A entrada no caso Henry lhe rendeu duas representações ético-disciplinares na OAB-RJ. Uma foi feita pelo advogado Braz Sant’Anna, que respondia pela defesa de Jairinho antes dela, e outra por Monique, que disse ter ouvido de Flávia que seria transferida ou “pega” na cadeia caso não seguisse suas orientações (fato é que, quatro dias depois da visita da advogada, ela mudou de penitenciária). Flávia, por sua vez, entrou com queixas-crime e ações contra Sant’Anna e Monique, por calúnia. Entreveros com a Justiça fazem parte de sua carreira. Em 2010, chegou a ter a prisão decretada sob suspeita de atuar como “pombo-correio”, levando informações de chefões presos aos traficantes nos morros cariocas. O caso não foi adiante por falta de provas. Em outra ocasião, o Ministério Público de São Paulo investigou o suposto repasse de 700 000 reais do PCC para o Instituto Anjos da Liberdade, organização social presidida por Flávia que se diz defensora dos direitos humanos. A suspeita não foi comprovada. “A classe a vê com um pé atrás. Quando se intitula ‘advogada do tráfico’, está infringindo o nosso estatuto. É como falar: trafique que tem defesa aqui”, critica um membro da Associação Brasileira dos Advogados Criminalistas (Abracrim).

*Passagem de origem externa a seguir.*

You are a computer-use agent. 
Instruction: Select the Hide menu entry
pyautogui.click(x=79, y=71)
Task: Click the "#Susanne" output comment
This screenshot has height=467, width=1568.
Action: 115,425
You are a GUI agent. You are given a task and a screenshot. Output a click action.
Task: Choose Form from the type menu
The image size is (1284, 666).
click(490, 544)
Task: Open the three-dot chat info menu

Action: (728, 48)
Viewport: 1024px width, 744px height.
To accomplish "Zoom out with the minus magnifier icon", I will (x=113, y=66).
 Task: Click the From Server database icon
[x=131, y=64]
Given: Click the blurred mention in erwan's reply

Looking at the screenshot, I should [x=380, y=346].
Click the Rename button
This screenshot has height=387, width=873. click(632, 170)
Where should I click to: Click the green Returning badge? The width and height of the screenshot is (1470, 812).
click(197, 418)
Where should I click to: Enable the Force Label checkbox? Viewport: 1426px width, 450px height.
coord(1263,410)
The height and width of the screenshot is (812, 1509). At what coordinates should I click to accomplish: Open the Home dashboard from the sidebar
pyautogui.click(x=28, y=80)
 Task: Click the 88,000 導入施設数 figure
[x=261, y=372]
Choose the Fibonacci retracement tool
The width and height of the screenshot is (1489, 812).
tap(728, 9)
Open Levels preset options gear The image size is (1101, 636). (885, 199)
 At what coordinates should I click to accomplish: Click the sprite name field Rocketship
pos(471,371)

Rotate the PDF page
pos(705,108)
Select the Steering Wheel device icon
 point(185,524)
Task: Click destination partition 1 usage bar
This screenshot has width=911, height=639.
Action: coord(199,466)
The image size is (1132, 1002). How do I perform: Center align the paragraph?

Muito ativa nas redes sociais, Flávia as usa não só para enaltecer seu currículo como para exibir os atributos físicos esculpidos com lipos, silicone, rinoplastia e os inevitáveis cílios postiços — além da malhação em academia, que também faz questão de postar. Divorciada, mãe de duas filhas e avó de cinco netos, a vaidosa advogada aparece no Instagram de biquíni rosa cavadíssimo e a legenda: “Barbie e Penélope Charmosa já passaram dos 50. A vó logo chega lá”. Em outra postagem, aparece de costas, exuberante, celebrando: “Aberta a temporada de fotos de maiô”. A doutora Flávia não assume uma causa por menos de 300 000 reais (“Se tem mídia, o preço dispara”). Quando questionada sobre o fato de os honorários virem quase sempre do tráfico de drogas, tem a justificativa na ponta da língua. “Ninguém pergunta a um médico que põe silicone na bunda da mulher do traficante de onde é o dinheiro. O meu não vem do crime, vem da advocacia”, argumenta. Fechando o rol de excentricidades, a pré-candidata do União Brasil, partido de Sergio Moro e de quadros alinhados ao bolsonarismo, não esconde sua posição no espectro político: é de extrema esquerda. Alguém tem alguma coisa contra?